Cautioning that loans of around R2.3 lakh crore to private-sector power companies are on the verge of turning bad, public sector banks including the State Bank of India, Punjab National Bank and Oriental Bank of Commerce have sought the finance ministry’s intervention to salvage the situation and have been assured of help.

Even as a R2 lakh crore debt restructuring for state electricity boards/ distribution companies is about to take off, banks presented their case forcefully to draw an assurance from finance minister P Chidambaram that the matter would be taken up with the ministers of power, coal, petroleum and environment.

It is felt that since large investments are sunk into generation projects without being able to contribute to the GDP, defaults by power companies could be turn out to be a threat to the economy.

According to sources, the idea, therefore, is to remove policy hurdles and address delays in clearances to ensure there are no large-scale defaults from these power firms which have invested significantly, but are far from earning revenues.

Sources said banks have reminded the ministry that they had lent to private power companies on being prodded by the government and on assurance that policy issues would be resolved to make their business viable.

Punjab National Bank CMD KR Kamath told FE: “This is not an SOS call (to the finance ministry) but a concern is definitely there.” He added that with discoms unable to pay the power generators, the latter are finding it difficult to repay loans.” Power producers are troubled by lack of fuel linkage.
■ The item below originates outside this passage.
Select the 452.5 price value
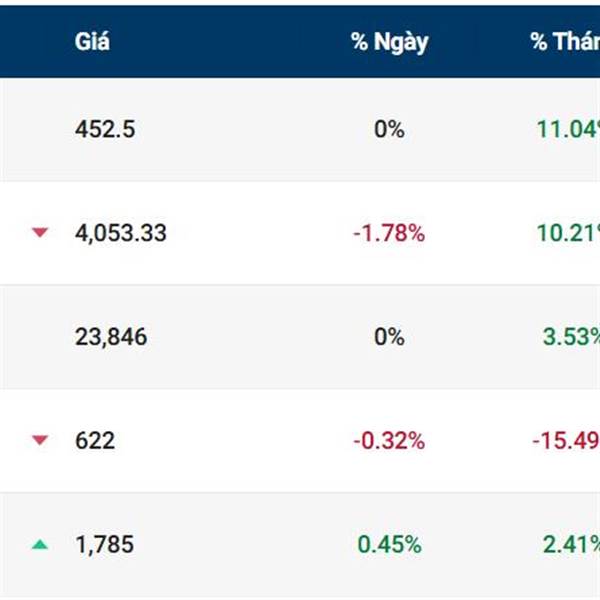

Many power stations are not able to generate power, sell it and get returns on their investments. “Lack of raw material is causing a lot of stress,” Kamath said.

Banks raised lending to private power producers in the past few years, responding to the government’s policy focus on bridging the electricity deficit, an imperative for sustainable, rapid growth.

As per the National Tariff Policy, power projects needed to be financed through 70% debt and 30% equity. A power producer may contribute higher equity, but the electricity regulator CERC allows assured return on only up to 30% of equity.

Care Ratings MD & CEO DR Dogra said policy level issues – such as lack of coal and FSAs – have made power sector business a lot more tough to operate in. As per a Credit Suisse August 2012 report, 36 thermal power projects involving a debt of a little over Rs 2 lakh crore of private companies are now facing potential stress. Gas-based capacity of 14,000 MW is likely to come under stress, with an estimated bank debt of Rs 36,500 crore being sunk in these projects.

Companies’ projects facing potential stress include that of Adani (with debt of Rs 24,100 crore), Lanco (Rs 20,100 crore), Reliance Power (Rs 32,600 crore), Tata Power (Rs 14,400 crore), IndiaBulls (Rs 21,200 crore), Essar (Rs 21,900 crore debt), JSW Energy (Rs 6,700 crore), JVPL (Rs 15,500 crore) andKSK (Rs 6,000 crore), the report said.

Bankers, however, acknowledged that none of the debt to private companies has been admitted to the corporate debt restructuring (CDR) cell as yet, but the credit risks have increased.

“We need to resolve these issues urgently as these companies have put in huge investment and they are not generating any assets or earnings. These loans have not reached a stage to be referred to the CDR cell for restructuring. There is still time and we can save the funds,” said a senior banker at a PSB, asking not to be named.